WHAT YOU WILL DO
The required output is the exact sequence of lines from the line holding "Task: Tap the" to the end of the records, inclusive.

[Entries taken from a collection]

____

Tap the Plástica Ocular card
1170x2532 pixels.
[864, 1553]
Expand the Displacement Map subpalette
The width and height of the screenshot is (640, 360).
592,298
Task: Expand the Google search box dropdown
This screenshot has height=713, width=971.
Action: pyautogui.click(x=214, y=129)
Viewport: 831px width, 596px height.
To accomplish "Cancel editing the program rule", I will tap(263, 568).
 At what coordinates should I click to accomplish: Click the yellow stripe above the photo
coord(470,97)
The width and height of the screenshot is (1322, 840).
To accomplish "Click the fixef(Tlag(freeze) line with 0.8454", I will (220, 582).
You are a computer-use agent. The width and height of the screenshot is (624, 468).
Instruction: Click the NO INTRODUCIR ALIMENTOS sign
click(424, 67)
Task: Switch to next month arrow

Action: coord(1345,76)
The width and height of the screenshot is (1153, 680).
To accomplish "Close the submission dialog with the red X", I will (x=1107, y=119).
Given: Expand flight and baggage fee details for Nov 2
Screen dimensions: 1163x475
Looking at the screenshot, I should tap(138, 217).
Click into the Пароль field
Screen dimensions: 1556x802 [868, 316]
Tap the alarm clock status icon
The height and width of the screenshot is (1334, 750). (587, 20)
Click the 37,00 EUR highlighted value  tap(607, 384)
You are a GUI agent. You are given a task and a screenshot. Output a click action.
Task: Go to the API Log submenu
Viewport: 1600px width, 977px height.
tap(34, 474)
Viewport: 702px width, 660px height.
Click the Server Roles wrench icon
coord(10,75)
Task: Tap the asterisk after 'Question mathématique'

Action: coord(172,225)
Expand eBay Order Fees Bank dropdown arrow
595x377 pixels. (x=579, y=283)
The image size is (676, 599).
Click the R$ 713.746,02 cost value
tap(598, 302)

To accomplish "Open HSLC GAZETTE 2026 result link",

____

ANSWER TO THIS EXERCISE
Task: Tap the asterisk after 'Question mathématique'

Action: coord(172,225)
Expand eBay Order Fees Bank dropdown arrow
595x377 pixels. (x=579, y=283)
The image size is (676, 599).
Click the R$ 713.746,02 cost value
tap(598, 302)

To accomplish "Open HSLC GAZETTE 2026 result link",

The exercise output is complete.